Max lingered, drawn into self-forgetfulness by the blending of faded hues, the atmosphere of must and spices, the air of age indescribable that veiled the place. He loitered about the windows, peeped in at the doorway, would even have ventured across the threshold had not a ponderous figure, rising silently from a heap of cushions upon the floor of the inmost room, sent him hastening round the corner, guiltily conscious that it was new lamps and not old he was here to light.
The interest of his mission flowed back, sharpened by the momentary break, and it was with very swift steps that he ran up the Escalier de Sainte-Marie to the rue Müller; there, in the rue Müller, he paused, his back to the green plantation, his face to the row of houses rising one above the other, each with its open doorway, each with its front of brick and plaster, its iron balcony from which hung the inevitable array of blankets, rugs, and mattresses absorbing the morning air.
To say that, in the mystic silence of the previous night and restless hours of the dawn, Max had vowed to himself that here in the rue Müller he would make a home, and to add that, coming in the light of day, he found a door open to him, sounds at the least fabulous; yet, as he stood there—eager, alert, with face lifted expectantly, and bright gaze winging to right and left—fable was made fact: the legend 'Appartement à louer' caught his glance like a pronouncement of fate.

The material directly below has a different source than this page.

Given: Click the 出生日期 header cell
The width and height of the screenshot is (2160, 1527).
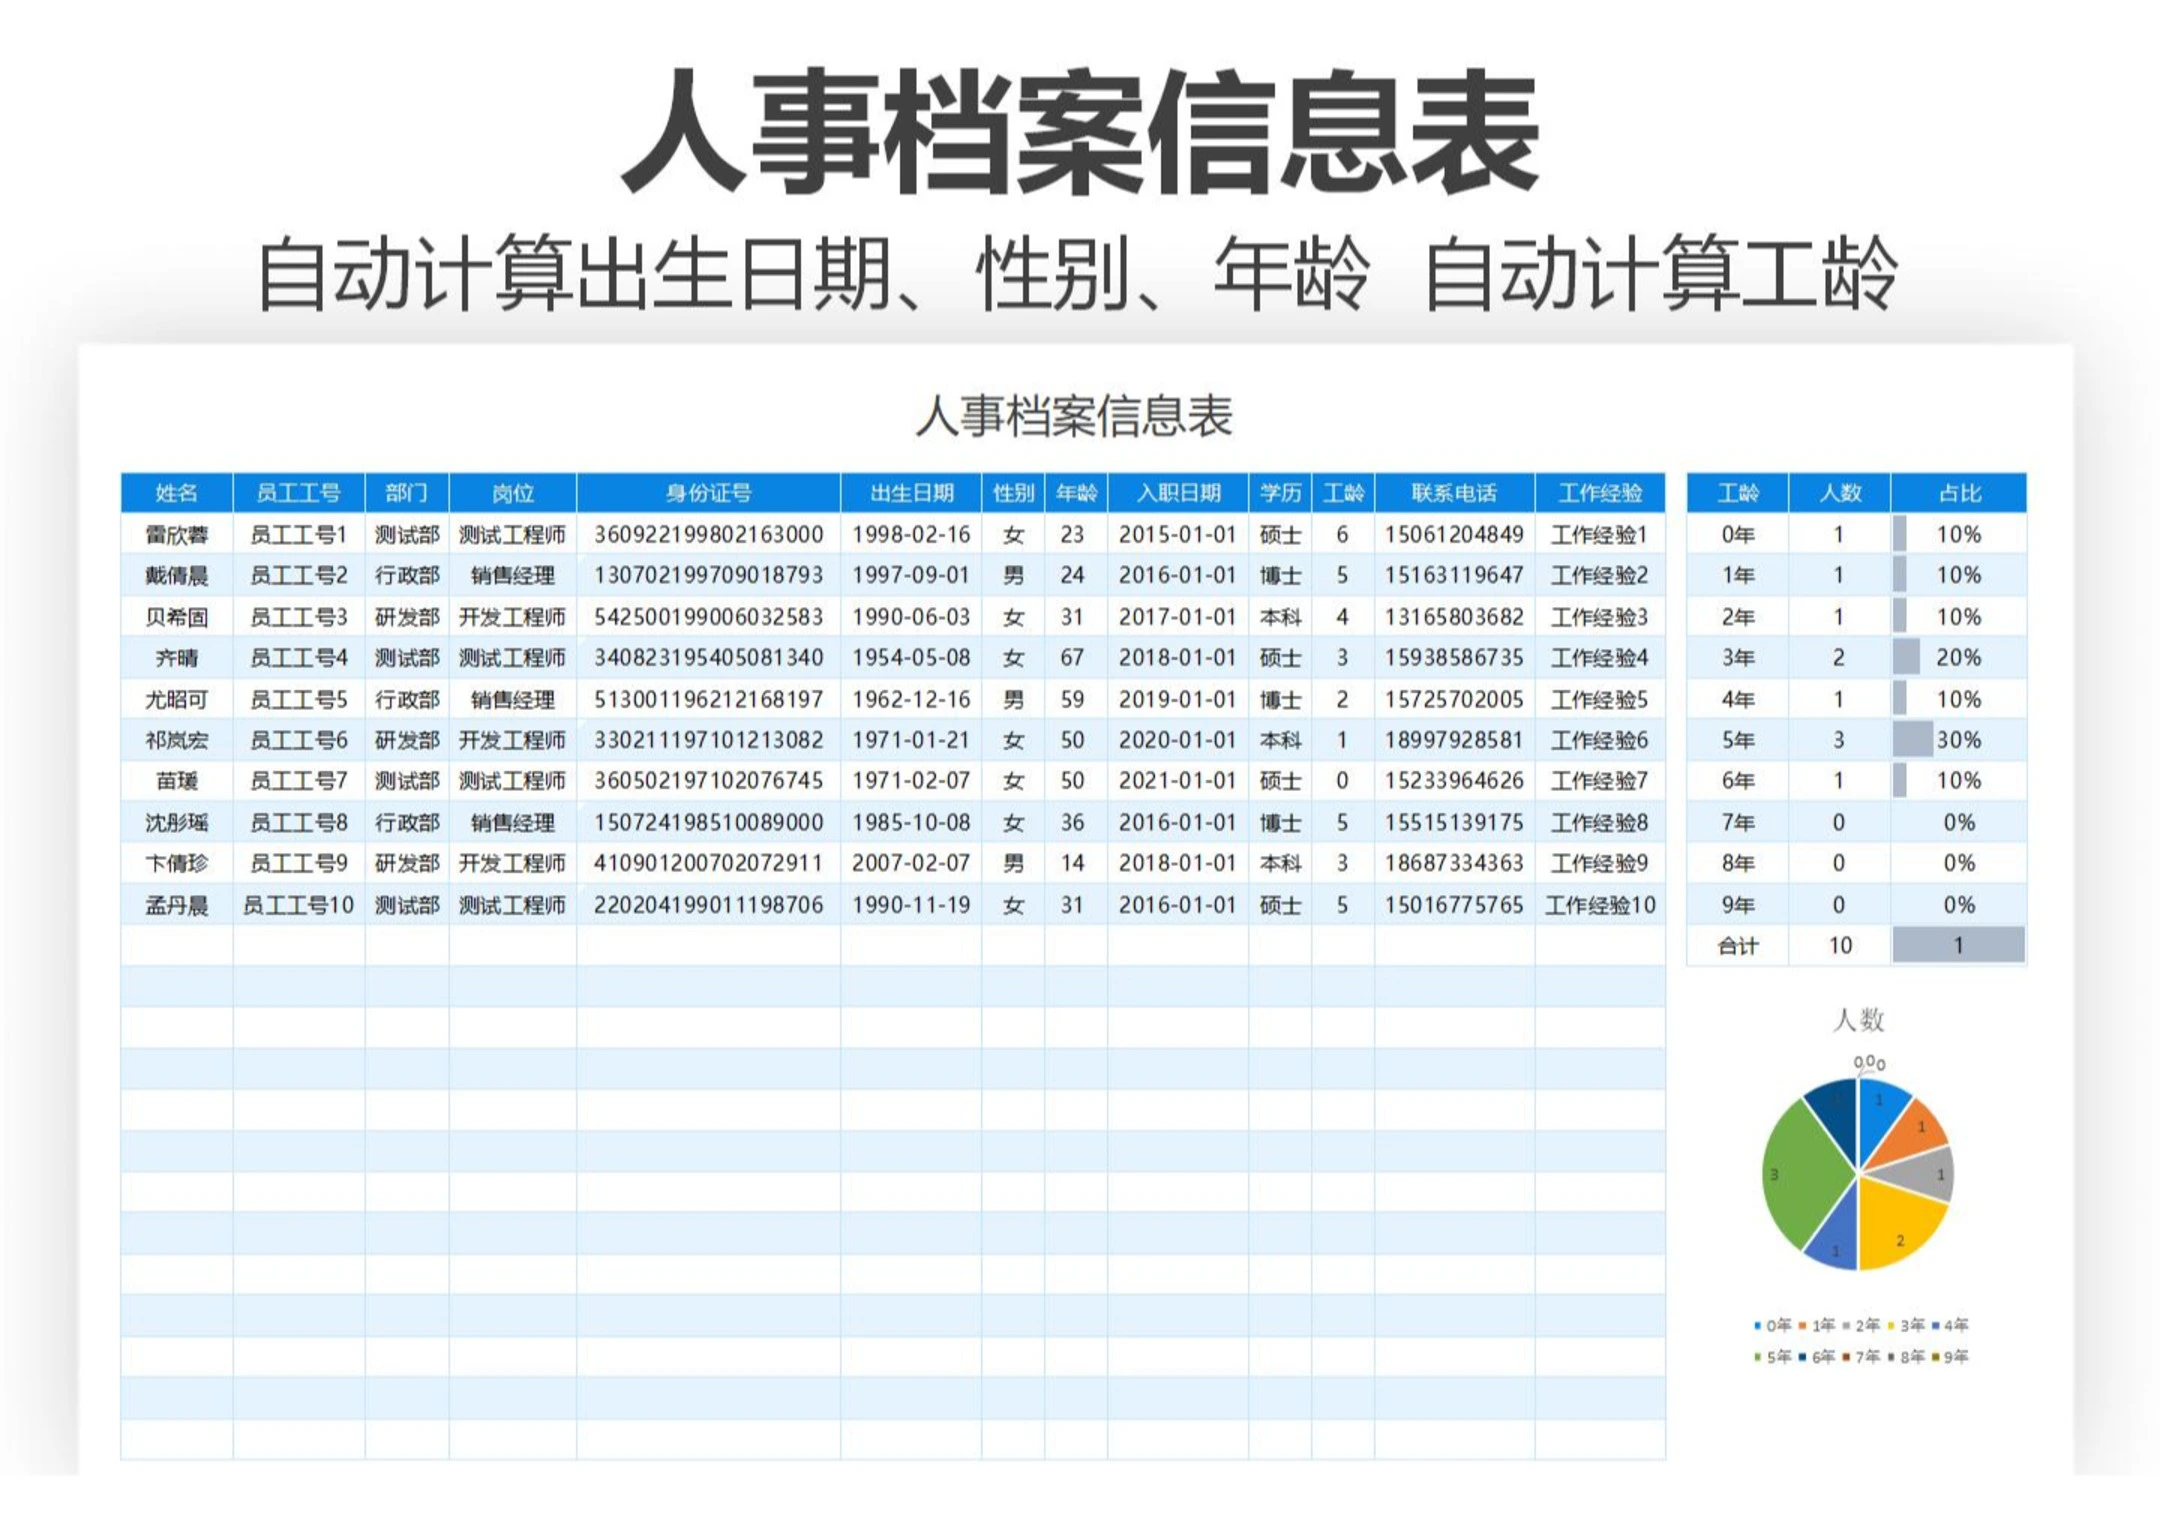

It sounds fabulous, it sounds preposterous, and yet it obtains, to be accounted for only by the fact that in this curious world there are certain beings to whom it is given to say of all things with naïve faith, not 'I shall seek,' but 'I shall find.'
Max had never doubted that, if courage were high enough to undertake the quest, absolute success awaited him. He read the legend again, 'Appartement à louer 5ième étage. Gaz: l'eau,' and without hesitation crossed the rue Müller and passed through the open door.
The difference was vast between his nervous entry thirty-six hours ago into the Hôtel Railleux and the boldness of his step now. The difference between secret night and candid morning lay in the two proceedings—the difference between self-distrust and self-confidence. Then he had been a creature newly created, looking upon himself and all the world with a sensitive distrust; now he was an individual accepted of others, assured of himself, already beginning to move and have his being in happy self-forgetfulness.
He stepped into the hallway of the strange house and paused to look about him, his only emotion a keen interest that kept every nerve alert. The hallway round which he looked displayed no original features: it was a lofty, rather narrow space, the walls of which—painted to resemble marble—were defaced by time, by the passing of many skirts and the rubbing of many shoulders. In the rear was a second door, composed of glass, and beyond it the suggestion of a staircase of polished oak that sprang upward from the dingy floor in a surprising beauty of panelled dado and fine old banister.
Max's eyes rested upon this staircase: in renewed excitement he hurried down the hall and, regardless of the consequence, beat a quick tattoo with his knuckles upon the glass door.
Silence greeted his imperative summons, and as he waited, listening intently, he became aware of the monotonous hum of a sewing-machine coming through a closed door upon his left.
The knowledge of a human presence emboldened him; again he knocked, this time more sharply, more persistently. Again inattention; then, as he lifted his hand for the third time, the hum of the machine ceased abruptly, the door opened, and he turned to confront a small woman with wispy hair and untidy clothes, whose bodice was adorned with innumerable pins, and at whose side hung a pair of scissors large as shears.